Vitalik Buterin proposes ‘Extremely Lean Chain’ to shrink Ethereum’s beacon chain state by 87%

Vitalik Buterin proposes ‘Extremely Lean Chain’ to shrink Ethereum’s beacon chain state by 87%

The new proposal would compress per-validator data from 48 bytes to just 6, potentially opening Ethereum to millions of validators while adding daily identity re-anonymization through zero-knowledge proofs.

Vitalik Buterin just published what might be the most ambitious structural overhaul Ethereum has seen since the Merge. His new proposal, titled “The Extremely Lean Chain,” targets the Beacon Chain’s bloated validator state and essentially asks: what if we threw out almost everything?

The answer, according to the proposal published on ethresear.ch on July 6, is a system where each validator’s on-chain footprint shrinks from 48 bytes to just 6 bytes. That’s an 87.5% reduction.
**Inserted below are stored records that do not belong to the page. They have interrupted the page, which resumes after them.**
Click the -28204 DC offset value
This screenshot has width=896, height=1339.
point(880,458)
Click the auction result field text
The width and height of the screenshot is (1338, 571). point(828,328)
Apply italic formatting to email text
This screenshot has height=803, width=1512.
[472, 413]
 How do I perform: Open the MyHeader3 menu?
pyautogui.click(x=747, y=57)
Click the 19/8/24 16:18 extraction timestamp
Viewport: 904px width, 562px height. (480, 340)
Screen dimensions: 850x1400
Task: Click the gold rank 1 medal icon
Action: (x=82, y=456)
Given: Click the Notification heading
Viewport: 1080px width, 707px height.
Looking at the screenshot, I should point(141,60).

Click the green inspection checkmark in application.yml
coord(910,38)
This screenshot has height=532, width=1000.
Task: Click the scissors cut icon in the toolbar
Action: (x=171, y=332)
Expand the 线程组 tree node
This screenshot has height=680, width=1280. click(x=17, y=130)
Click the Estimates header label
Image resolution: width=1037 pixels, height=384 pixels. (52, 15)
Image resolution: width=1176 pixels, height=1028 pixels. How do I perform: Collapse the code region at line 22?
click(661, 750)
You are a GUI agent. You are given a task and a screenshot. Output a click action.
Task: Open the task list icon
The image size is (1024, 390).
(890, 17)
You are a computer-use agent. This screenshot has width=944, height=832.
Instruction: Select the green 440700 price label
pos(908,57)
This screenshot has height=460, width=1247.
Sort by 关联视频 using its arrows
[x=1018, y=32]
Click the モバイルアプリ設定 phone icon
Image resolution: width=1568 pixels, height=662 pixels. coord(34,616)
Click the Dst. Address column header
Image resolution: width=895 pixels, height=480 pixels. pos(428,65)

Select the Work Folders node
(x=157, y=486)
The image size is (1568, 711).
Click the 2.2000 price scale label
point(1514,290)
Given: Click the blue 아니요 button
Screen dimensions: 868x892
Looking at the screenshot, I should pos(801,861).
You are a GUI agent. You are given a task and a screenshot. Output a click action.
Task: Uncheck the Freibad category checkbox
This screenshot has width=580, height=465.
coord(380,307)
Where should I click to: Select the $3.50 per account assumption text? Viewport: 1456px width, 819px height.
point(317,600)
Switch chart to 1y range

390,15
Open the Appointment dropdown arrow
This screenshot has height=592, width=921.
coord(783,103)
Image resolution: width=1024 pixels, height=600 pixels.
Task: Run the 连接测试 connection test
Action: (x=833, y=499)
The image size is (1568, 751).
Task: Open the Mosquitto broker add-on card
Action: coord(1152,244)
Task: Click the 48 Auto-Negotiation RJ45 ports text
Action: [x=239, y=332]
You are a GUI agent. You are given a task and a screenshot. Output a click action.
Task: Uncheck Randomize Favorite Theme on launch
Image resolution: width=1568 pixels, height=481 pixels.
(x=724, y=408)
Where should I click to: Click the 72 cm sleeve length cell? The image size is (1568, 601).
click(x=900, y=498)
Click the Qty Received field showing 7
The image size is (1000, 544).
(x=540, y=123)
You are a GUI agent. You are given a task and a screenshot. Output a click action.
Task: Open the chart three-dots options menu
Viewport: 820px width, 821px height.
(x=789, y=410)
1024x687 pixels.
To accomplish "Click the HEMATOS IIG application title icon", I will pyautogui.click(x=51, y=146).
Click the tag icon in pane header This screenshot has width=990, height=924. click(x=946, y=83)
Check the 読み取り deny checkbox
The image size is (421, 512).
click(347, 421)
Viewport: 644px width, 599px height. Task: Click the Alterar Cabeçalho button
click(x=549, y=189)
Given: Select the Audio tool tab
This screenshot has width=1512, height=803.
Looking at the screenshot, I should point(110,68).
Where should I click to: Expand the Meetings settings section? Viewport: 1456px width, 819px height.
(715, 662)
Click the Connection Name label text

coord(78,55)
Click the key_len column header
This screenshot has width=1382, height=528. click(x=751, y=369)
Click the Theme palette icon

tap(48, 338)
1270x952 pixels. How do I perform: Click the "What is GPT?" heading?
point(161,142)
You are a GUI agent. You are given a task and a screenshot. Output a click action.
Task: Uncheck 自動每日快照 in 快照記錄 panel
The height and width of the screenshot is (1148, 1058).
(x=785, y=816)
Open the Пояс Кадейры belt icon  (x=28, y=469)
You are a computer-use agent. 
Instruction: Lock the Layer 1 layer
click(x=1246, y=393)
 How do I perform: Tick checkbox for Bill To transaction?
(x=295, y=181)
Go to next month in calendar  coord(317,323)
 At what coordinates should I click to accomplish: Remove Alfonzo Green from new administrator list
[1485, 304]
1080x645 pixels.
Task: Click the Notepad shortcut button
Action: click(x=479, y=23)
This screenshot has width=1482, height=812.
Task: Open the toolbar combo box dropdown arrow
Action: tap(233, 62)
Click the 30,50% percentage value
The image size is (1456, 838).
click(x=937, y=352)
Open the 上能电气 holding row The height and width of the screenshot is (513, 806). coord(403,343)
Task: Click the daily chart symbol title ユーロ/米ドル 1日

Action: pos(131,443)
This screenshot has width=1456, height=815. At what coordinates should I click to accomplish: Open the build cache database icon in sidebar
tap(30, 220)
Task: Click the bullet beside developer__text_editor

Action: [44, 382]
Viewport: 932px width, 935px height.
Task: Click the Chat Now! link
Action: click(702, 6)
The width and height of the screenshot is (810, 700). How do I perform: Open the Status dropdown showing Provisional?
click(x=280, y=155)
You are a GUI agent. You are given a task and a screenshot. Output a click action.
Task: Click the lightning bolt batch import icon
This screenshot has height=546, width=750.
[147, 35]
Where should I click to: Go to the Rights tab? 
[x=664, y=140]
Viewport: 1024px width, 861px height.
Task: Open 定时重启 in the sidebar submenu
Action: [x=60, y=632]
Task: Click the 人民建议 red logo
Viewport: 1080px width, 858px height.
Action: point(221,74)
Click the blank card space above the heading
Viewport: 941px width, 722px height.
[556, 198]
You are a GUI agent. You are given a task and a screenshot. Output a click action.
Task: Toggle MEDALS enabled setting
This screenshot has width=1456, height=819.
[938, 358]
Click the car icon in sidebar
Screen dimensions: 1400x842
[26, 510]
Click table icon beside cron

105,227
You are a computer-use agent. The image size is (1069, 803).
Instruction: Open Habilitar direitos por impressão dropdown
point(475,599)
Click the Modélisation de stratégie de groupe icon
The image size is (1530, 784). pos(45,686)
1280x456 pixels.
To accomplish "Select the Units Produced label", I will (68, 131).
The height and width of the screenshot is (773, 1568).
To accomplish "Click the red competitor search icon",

For a network that currently tracks public keys, withdrawal credentials, and balance data for every single validator, this is the blockchain equivalent of moving from a filing cabinet to an index card.

What the proposal actually does

Right now, every Ethereum validator carries 48 bytes of state on the Beacon Chain. That includes their public key, where their rewards get sent, and their current balance. Multiply that by hundreds of thousands of validators and you’ve got a meaningful chunk of data that every node has to store, sync, and process.

Buterin’s proposal compresses that to 6 bytes per validator: 1 byte for effective balance, 5 bytes for a deposit tree index. In English: the chain would only track the bare minimum needed to confirm a validator exists and has skin in the game.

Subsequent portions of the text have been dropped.